— Begin —

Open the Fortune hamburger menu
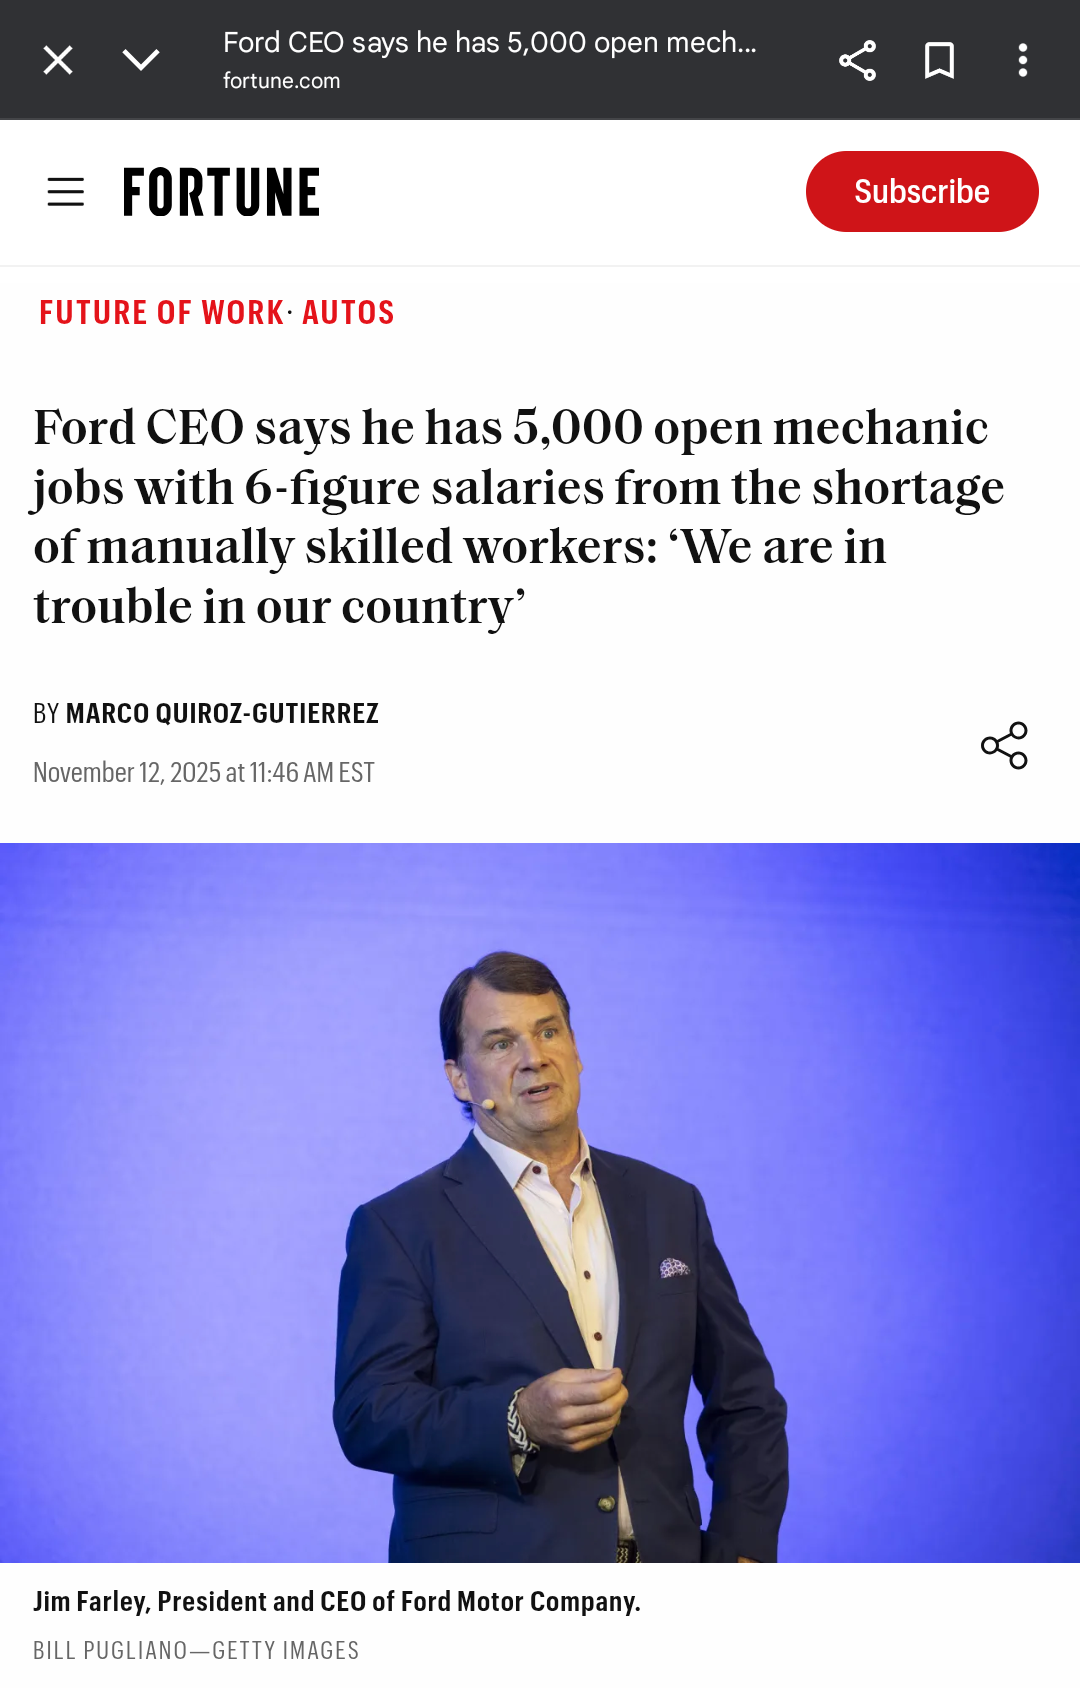click(x=66, y=192)
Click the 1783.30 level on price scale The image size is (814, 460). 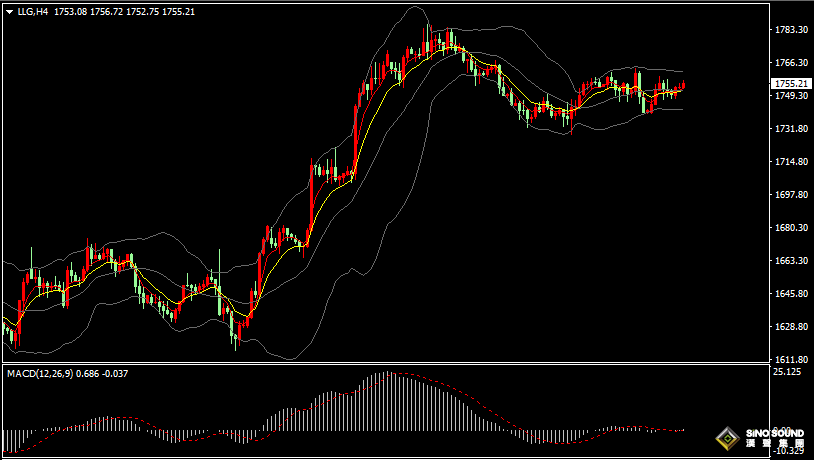[x=791, y=30]
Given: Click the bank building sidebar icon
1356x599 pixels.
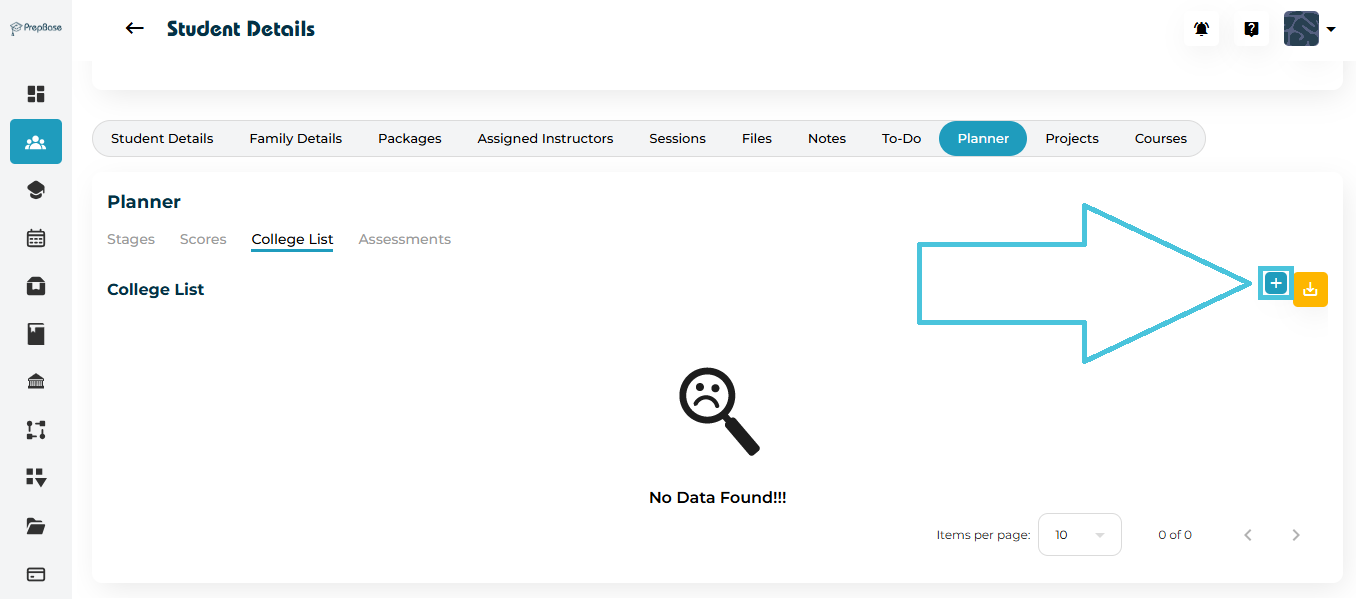Looking at the screenshot, I should (x=36, y=382).

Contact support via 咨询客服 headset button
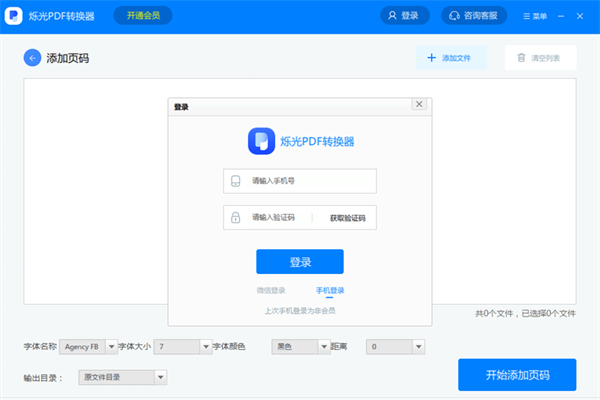pyautogui.click(x=476, y=16)
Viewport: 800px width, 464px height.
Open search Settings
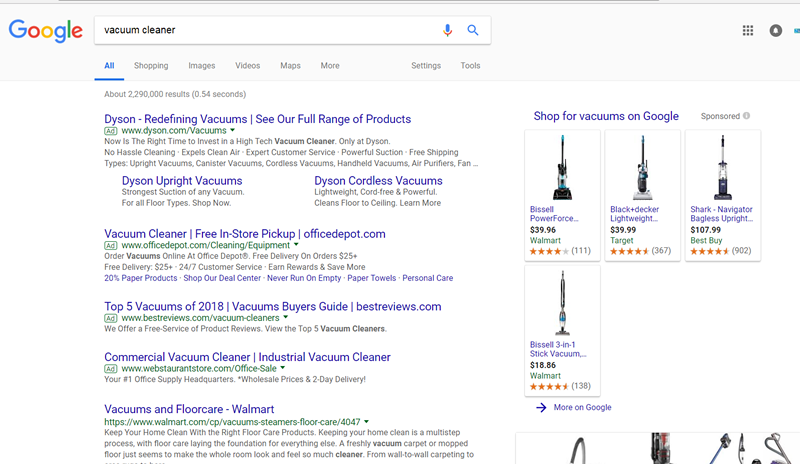tap(426, 66)
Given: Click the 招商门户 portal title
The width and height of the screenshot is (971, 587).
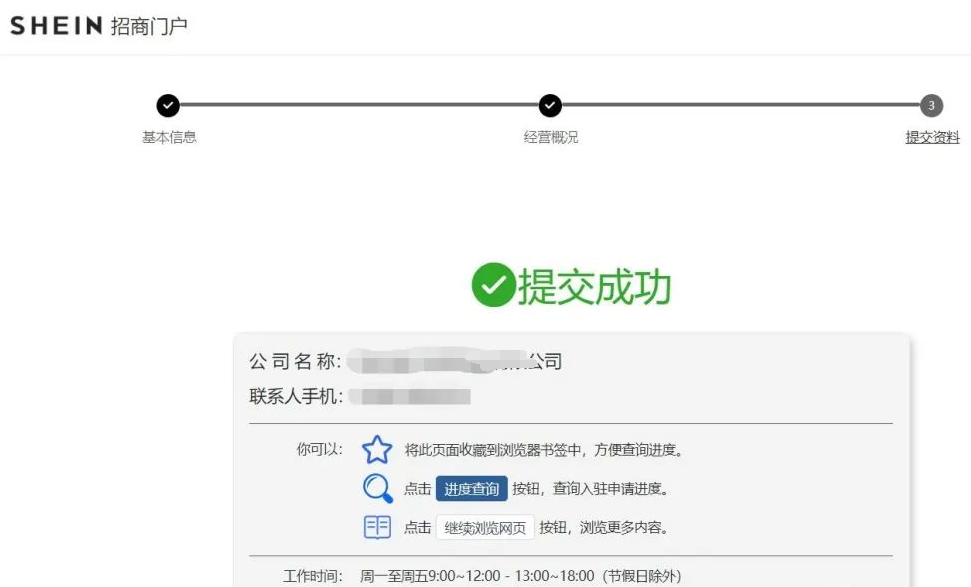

— End —

[Set problem]:
Show every line of the items above that contains the word "width".

[Written answer]:
Viewport: 800px width, 464px height.
The width and height of the screenshot is (971, 587).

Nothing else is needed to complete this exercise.